His scrummaging technique has come under considerable scrutiny and stood up well, while in defence and in the loose he’s a willing and effective ball carrier, remarkably mobile while carrying nearly 20 stones.

“I think in my position the key is you have to prove that you can do it week after week,” he said. “Every game I’m coming up against new guys, new teams and I’m still learning, trying to improve week by week.

“If I get the opportunity to play against England it would fulfil a boyhood dream for me, obviously. But the coaches aren’t going to tell us what the order is yet, I just have to train as hard as I can and take everything in.”

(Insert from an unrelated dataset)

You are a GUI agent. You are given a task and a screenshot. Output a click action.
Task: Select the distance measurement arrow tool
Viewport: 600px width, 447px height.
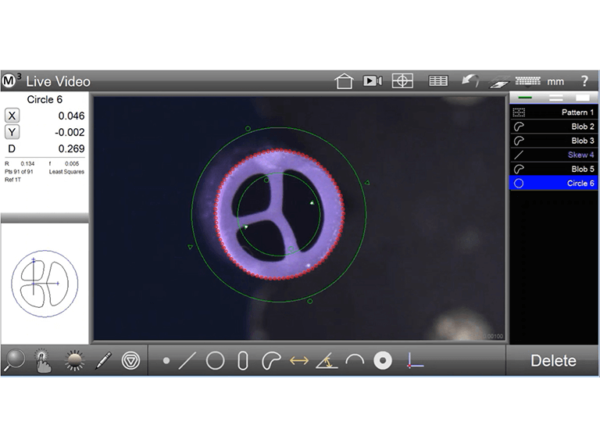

His youth is the subject of some mirth, particularly since he’s giving up 16 years to the Scotland “squadfather”, 102-times capped Sean Lamont, who won his first international honours when Zander was four.

“I remember his hair colour was different then and he had those orange gloves,” said Zander. “But all the guys have been a great help.

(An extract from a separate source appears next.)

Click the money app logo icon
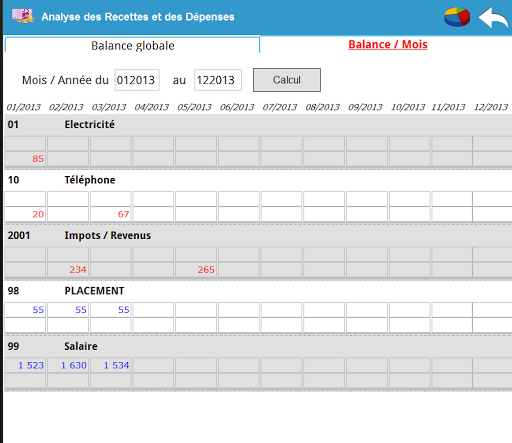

“Jonah Lomu was my first hero but spending a season with Euan Murray at Glasgow last year was massive for me. When I was growing up he was the rock of the Scottish scrum and a British Lion, and to have the chance to learn from him was impressive.”

Zander’s father Jonathan played rugby “in every position under the sun” at Rannoch School in Perthshire and as well as his eldest son, two others are already in the Scottish age-group squads. “My youngest brother is bigger than me already,” added Zander.

He first played rugby at the High School of Dundee but it wasn’t until he switched to Strathallan School that things got truly serious, despite his winning a Under-15 national title in Downhill Mountain Biking.

“I went to Strathallan who wanted to push me in both sports,” he recalled. “But there’s a huge risk element in mountain biking and it’s a disadvantage to be big and heavy because the tracks are all rocks and trees and you have to dodge in and out.

“I hit a few trees in my time, but nothing too serious. But then the mountain biking coaches wanted me to get lighter while the rugby wanted me heavier, so I bit the bullet and started eating instead.”

A No 8 when he arrived at Strathallan, director of rugby Andy Henderson and the SRU youth coaching set-up identified switching to tighthead might be a good idea, and he went from 16 stone in his biking days to 20 stones now.

“I could have done biking professionally, but obviously I’m not allowed now, I can only go on my bike out in the flat,” he added. “One of my friends Ruaridh Cunningham has ended up as a junior world champion and does it professionally.”

Also a qualified lifeguard, Zander was in the National Youth Choir finding material for the traditional first cap song on the bus to the stadium will not be a problem if required but it’s really all about rugby for him now.

“It’s been a steep learning curve, and I’ve woken up with a sore neck or two, like you’ve been hit by a bus,” he admitted. “But I like to feel that now because I know that I’ve put in a good shift, and I love everything about playing.”